“Well, mamma,” said Emily, with her ambrosial smile, “We did surprise you, after all.”
“Yes and no, dear Emily,” replied Mrs. Eastman, fondly looking at Harrington. “Yes and no. It was the evening star of my life; a cloud obscured it, but I still had faith that my evening star was there.”
There was a pause, filled by the pensive memory of her voice. Suddenly Wentworth and Emily uttered a low exclamation, and Mrs. Eastman and Harrington turned, started, and stood still. It was Muriel, but Muriel transfigured in resplendent beauty. A robe of rich, ethereal vivid crimson, at once soft and glowing, like the color of the rose, cut low, and encircling the shoulders by only a narrow gathered band, spread loosely around her bosom, and descending in many light folds, expressed her perfect form, and heightened the dazzling fairness of her complexion. Color faint as the hues of the blush roses whose ecstatic odors filled the room, bloomed on her cheeks and lips; her amber hair, encircled by a slender fillet of myrtle, bright green, small leaved, and terminating on either side with a rose, drooped low in rippling tresses around her radiant and hymn-like face; and her mouth rosy-pale against its milk-white teeth, was parted in an enchanting smile. Gliding forward, with her noble harmony of movement, the floating gold and violet glory that filled the chamber resting on her beauteous face and figure, and her sumptuous drapery falling around her faultless limbs, she seemed some wondrous vision of incarnate joy. So sacred, so transcendent was her bewildering loveliness, that they gazed upon her with strange awe, as in the presence of her in her immortality.
Harrington looked at her, rapt, and passion-pale; then with a thrill of melting tenderness, as if his soul was dissolving in his frame, he closed his giddy eyes and bowed his head upon his clasped hands.
“Harrington, my beloved!”
He started at the deep eolian music of her voice, and holding her in his arms, gazed with an impassioned face into her clear lambent eyes.

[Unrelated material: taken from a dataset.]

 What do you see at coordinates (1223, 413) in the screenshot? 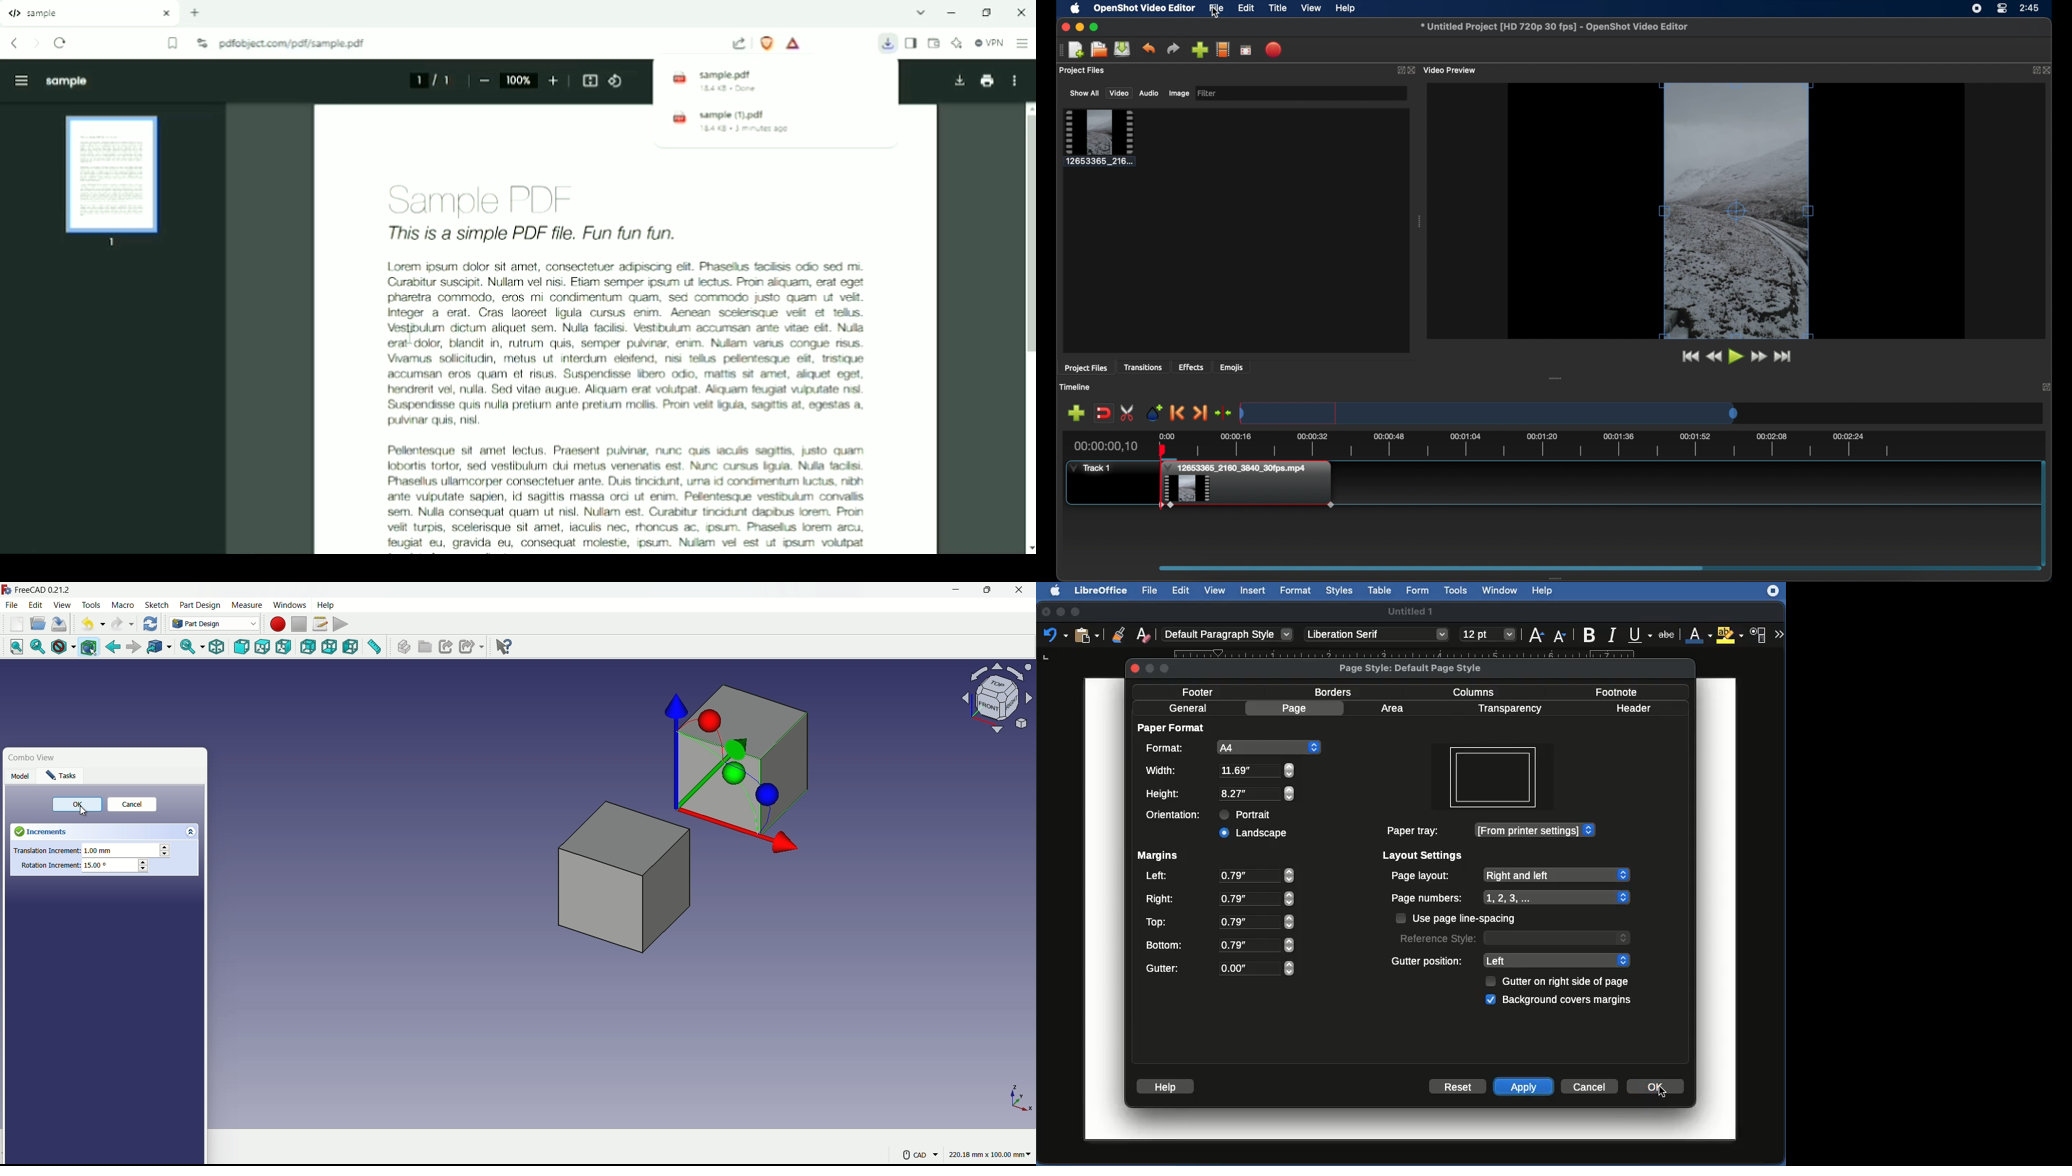
I see `` at bounding box center [1223, 413].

“Ah, Muriel, Muriel!” he fervently murmured, “I tremble lest you make life too sweet for me. Oh, dear friends,” he cried, “you can bear to see the dance, for you hear the music! Look at her; is she not beautiful?”
A low murmur of admiration ran from lip to lip, and Emily, breaking from her trance, embraced Muriel and kissed her fervently. Then her mother, with tender and pathetic words of endearment, folded her to her heart.
“Oh, my daughter,” she said, gently and mournfully, “what would I give if your father could see you now! He who hung over your cradle so often in your infancy, and called you so fondly his glorious little child, what would I give if he could see you now in your glorious womanhood!”
“Dear mother, he sees me,” answered Muriel, her face lit with a celestial smile, and her clear eyes upturned. “In this the best and brightest hour of my life, he sees me! He is alive and well, and he sees me!”